━━━━━ Raw data ━━━━━

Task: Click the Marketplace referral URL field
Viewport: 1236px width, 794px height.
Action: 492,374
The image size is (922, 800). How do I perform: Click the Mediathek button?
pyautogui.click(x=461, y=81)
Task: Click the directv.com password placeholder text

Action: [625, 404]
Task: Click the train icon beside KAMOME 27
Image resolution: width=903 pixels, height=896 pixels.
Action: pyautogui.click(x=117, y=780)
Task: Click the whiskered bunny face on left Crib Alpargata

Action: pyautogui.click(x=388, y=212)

━━━━━

Work to be completed ▸ Starting from the line that contains "Task: Click the train icon beside KAMOME 27", give again every line to the last line of the data, exactly. Include nothing else.

Answer section ▸
Task: Click the train icon beside KAMOME 27
Image resolution: width=903 pixels, height=896 pixels.
Action: pyautogui.click(x=117, y=780)
Task: Click the whiskered bunny face on left Crib Alpargata

Action: pyautogui.click(x=388, y=212)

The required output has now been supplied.